6 thoughts on “Jasvir Singh, Chair of the City Sikhs Network, Co-chair of Faiths Forum 4 London

  1. So, do you have a god-given name that matches your soul. Probably not.
    Having lived for a time in Zimbabwe I found this an interesting thought, apart form the god aspect of course. Many of the people I worked with had names taken from the bible as well as a traditional local name. My colleague Robert was known as Tapera which he told us meant ‘sweet as sugar’. He had made the choice to be known by that name in the office whereas many others used their biblical name (Peter, Thomas, Samuel) and some used their Shona name (Fani, Tendai). I was always struck how the imposition of the colonially imposed religion had changed the use of names in the country and how the very anti-colonial Robert Gabriel Mugabe didn’t seem to mind the imposition of the Catholic church on himself or his people.
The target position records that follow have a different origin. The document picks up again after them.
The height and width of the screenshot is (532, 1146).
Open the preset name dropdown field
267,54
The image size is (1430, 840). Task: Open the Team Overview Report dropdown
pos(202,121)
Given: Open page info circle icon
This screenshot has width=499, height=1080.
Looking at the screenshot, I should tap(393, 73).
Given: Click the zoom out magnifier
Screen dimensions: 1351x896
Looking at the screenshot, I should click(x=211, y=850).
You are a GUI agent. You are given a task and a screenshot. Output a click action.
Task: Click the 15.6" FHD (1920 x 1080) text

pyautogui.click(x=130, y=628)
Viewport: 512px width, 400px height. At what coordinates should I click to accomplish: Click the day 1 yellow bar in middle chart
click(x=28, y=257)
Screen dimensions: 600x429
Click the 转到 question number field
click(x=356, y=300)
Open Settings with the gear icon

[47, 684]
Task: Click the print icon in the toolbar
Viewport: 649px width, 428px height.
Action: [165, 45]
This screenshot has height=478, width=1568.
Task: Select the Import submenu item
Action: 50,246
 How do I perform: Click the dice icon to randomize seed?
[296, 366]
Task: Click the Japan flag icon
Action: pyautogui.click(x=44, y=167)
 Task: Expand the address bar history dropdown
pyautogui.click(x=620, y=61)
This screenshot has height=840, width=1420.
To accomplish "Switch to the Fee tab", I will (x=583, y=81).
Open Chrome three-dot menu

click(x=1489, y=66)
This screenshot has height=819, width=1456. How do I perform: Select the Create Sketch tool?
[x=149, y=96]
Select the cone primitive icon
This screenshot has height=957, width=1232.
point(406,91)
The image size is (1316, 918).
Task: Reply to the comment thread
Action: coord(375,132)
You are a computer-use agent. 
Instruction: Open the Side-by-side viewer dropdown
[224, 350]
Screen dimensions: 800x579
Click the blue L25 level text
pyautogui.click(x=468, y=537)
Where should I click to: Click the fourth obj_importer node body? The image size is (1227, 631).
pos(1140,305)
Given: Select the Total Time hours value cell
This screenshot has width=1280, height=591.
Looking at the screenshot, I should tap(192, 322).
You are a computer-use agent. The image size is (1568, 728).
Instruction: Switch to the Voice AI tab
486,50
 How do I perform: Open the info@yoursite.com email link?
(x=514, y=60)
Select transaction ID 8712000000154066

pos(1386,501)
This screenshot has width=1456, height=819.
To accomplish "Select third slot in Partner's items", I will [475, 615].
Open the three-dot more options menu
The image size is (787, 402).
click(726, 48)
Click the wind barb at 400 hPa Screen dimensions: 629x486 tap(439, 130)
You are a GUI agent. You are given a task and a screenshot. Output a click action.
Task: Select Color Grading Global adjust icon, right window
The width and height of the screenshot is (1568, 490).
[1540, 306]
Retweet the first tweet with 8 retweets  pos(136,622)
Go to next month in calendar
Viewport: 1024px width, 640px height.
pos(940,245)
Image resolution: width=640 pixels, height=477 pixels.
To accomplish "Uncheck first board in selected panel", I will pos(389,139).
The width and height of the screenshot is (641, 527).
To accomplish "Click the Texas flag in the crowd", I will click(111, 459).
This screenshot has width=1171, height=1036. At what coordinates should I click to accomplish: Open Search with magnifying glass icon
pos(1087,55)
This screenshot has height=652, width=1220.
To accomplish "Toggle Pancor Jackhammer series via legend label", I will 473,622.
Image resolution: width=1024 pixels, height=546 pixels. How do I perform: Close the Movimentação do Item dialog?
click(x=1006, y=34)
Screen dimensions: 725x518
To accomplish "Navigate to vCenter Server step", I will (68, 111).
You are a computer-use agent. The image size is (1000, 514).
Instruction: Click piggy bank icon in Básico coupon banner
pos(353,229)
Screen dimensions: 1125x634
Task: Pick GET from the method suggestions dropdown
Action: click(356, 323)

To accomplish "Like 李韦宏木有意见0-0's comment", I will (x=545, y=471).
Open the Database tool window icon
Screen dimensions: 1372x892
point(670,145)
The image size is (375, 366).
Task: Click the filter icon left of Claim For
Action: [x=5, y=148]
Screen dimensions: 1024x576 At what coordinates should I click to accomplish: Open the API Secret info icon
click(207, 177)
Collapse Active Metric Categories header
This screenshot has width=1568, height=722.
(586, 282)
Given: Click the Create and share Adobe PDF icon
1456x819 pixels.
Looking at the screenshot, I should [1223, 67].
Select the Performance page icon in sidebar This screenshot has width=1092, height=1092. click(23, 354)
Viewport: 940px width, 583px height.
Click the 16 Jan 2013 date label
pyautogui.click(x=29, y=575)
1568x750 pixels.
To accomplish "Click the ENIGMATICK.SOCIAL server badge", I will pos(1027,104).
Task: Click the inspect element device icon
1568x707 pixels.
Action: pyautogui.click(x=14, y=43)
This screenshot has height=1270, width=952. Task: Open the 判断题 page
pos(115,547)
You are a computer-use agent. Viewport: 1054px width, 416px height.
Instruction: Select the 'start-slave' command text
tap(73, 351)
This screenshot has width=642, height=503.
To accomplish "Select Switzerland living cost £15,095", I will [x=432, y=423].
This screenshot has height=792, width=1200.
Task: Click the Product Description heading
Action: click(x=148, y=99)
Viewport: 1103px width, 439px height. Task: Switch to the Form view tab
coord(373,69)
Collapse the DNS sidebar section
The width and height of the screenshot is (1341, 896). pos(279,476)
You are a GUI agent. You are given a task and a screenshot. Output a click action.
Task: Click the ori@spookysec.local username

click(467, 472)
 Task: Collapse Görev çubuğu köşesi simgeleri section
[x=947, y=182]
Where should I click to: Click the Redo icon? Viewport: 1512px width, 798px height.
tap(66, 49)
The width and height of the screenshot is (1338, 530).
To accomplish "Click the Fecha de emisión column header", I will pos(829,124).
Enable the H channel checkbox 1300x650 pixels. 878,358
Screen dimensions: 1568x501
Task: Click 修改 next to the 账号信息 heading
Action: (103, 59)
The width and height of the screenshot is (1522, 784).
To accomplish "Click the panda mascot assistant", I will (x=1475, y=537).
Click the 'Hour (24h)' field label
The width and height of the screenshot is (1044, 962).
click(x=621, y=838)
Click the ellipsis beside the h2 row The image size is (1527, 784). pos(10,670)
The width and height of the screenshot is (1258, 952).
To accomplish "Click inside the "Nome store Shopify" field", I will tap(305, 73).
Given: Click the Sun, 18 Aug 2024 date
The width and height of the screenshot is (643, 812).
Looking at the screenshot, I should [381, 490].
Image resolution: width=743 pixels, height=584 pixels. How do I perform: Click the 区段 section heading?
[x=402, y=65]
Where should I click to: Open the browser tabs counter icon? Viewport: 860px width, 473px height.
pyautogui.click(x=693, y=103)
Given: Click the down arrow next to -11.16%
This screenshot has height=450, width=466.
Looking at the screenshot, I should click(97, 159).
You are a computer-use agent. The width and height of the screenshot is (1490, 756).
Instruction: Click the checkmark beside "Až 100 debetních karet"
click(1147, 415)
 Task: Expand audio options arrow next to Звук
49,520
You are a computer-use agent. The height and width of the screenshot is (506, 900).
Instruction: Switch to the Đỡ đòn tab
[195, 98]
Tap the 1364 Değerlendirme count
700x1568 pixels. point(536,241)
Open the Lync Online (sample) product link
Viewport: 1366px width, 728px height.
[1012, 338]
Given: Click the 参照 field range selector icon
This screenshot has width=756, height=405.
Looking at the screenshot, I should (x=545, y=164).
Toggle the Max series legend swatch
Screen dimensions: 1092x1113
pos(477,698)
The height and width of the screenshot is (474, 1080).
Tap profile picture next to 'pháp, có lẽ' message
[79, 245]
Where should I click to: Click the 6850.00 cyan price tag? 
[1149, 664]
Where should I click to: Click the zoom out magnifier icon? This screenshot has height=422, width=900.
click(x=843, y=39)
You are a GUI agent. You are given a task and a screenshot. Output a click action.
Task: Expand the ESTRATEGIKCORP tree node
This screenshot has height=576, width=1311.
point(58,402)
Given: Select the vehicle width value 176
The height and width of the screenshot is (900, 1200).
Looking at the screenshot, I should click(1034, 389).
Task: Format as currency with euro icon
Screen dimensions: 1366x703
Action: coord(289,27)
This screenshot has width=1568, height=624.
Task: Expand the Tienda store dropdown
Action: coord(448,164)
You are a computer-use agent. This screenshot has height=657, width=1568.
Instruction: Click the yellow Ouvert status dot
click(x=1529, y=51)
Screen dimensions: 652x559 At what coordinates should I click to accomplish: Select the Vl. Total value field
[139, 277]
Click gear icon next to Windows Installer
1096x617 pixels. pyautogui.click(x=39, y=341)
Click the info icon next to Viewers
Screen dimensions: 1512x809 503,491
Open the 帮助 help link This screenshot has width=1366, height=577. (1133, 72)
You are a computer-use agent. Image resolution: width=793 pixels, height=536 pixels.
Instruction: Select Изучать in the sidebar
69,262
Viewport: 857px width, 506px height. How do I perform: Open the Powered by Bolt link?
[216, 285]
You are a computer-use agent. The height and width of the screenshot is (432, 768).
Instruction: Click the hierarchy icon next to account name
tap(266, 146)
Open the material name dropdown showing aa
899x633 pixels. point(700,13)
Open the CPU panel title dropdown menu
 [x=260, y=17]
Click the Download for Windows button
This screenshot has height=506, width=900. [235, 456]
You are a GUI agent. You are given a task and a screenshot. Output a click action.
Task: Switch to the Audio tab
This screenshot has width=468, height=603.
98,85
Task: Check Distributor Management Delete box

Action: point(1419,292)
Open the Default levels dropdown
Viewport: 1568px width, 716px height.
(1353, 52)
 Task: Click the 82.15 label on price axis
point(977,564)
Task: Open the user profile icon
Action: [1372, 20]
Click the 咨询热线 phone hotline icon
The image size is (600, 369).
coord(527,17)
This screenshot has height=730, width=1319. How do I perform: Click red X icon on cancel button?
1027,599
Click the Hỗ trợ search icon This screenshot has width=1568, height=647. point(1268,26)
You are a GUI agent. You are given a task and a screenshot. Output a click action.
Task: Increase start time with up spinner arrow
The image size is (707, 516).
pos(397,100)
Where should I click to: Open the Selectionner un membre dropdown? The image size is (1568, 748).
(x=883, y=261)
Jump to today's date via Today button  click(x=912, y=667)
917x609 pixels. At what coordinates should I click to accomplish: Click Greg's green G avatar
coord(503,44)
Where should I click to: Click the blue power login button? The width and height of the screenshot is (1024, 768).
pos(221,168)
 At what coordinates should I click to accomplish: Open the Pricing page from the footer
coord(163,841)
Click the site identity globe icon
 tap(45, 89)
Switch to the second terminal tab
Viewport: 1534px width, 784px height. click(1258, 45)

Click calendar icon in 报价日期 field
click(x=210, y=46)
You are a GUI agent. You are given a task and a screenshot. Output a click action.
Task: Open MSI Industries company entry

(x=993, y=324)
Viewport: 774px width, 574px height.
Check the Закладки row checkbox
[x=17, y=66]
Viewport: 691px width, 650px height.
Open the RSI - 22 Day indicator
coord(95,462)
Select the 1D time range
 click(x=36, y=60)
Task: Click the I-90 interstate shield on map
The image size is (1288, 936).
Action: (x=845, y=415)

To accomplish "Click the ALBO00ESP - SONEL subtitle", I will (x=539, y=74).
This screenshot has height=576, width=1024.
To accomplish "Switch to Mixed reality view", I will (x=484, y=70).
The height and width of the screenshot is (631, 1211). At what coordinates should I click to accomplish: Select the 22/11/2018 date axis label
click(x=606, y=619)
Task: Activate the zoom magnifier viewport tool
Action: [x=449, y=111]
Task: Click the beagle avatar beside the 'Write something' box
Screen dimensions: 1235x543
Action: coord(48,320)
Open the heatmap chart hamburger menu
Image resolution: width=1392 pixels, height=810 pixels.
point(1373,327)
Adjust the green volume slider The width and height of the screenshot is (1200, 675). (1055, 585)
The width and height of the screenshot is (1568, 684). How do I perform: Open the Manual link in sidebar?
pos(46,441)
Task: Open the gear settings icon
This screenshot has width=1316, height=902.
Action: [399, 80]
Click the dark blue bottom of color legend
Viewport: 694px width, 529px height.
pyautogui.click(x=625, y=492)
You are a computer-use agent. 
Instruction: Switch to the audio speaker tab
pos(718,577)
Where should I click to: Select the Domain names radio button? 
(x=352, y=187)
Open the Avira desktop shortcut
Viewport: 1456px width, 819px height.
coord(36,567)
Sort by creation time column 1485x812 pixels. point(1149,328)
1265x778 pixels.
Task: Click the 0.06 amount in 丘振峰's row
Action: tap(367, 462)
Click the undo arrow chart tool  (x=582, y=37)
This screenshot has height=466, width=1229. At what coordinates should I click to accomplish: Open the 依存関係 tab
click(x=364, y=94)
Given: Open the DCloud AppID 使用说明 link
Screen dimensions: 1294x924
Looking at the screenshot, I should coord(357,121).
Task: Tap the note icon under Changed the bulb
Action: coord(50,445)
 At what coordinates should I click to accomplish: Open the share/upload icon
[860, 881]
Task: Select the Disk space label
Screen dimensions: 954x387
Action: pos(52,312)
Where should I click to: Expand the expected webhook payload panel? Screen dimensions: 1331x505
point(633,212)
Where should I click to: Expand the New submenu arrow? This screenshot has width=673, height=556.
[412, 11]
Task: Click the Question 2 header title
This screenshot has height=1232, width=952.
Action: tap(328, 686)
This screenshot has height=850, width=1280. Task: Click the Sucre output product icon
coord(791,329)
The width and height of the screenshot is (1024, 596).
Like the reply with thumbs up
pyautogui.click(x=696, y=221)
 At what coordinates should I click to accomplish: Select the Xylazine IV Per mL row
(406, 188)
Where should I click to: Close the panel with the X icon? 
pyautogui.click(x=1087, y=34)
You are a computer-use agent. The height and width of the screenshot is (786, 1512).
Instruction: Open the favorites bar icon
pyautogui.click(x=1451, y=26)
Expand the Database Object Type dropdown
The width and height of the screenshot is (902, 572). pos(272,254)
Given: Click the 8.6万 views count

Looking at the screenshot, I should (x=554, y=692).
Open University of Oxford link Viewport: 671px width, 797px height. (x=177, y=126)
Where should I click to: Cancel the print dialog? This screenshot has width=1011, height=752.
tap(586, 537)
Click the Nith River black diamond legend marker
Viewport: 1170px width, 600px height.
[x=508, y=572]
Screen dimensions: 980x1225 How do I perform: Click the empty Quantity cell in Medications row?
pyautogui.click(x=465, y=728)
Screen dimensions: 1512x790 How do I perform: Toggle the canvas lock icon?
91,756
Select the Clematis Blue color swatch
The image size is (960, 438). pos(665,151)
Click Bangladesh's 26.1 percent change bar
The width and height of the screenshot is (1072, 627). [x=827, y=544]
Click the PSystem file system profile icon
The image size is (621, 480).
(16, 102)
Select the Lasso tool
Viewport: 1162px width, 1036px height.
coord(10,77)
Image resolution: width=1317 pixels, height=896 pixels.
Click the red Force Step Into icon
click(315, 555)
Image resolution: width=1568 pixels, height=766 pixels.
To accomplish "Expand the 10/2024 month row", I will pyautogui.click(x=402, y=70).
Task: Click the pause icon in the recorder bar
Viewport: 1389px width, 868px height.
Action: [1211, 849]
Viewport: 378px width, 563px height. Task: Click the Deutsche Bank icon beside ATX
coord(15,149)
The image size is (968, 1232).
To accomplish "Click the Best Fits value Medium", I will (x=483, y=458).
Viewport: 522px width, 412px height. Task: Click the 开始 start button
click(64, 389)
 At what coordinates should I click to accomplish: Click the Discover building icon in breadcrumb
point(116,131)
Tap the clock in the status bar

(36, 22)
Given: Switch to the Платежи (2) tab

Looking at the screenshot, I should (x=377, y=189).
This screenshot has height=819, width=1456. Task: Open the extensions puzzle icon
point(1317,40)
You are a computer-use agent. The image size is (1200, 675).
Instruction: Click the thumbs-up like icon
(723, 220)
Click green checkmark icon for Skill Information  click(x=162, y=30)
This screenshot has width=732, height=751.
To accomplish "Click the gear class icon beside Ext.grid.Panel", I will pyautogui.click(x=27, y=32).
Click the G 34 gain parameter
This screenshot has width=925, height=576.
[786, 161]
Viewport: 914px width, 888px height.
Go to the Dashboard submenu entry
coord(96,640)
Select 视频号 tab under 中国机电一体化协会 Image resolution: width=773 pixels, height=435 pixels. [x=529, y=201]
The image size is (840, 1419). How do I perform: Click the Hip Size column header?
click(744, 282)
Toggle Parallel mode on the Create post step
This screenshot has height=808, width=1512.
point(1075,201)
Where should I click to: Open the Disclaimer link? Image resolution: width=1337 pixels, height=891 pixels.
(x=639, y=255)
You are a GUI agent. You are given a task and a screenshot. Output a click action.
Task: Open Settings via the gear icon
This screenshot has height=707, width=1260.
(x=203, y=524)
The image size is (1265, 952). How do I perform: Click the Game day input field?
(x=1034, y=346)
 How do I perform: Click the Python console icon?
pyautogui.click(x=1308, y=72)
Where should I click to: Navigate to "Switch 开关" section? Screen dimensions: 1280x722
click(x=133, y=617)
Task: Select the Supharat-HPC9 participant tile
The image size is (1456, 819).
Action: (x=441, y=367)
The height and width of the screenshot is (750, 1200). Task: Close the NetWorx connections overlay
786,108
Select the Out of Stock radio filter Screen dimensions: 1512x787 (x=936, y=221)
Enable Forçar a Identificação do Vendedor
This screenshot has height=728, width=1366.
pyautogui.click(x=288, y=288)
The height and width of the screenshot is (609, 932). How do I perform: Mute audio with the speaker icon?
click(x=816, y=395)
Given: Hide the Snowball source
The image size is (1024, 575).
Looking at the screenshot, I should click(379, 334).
    As an aside, another colleague told us a story of a mission school in Zambia in the 1950s where the only two books available were the bible (in English) and a manual for a tractor. The story was that the mission staff insisted on children being named using bible names but one or two people had called their children names such as Carburettor. I didn’t know whether this was true but when I went to work in Zambia later we had a driver who was called Fordson, which must have come from the brand of tractor. We also knew people called Christmas and Never, names that perhaps they too would want to change.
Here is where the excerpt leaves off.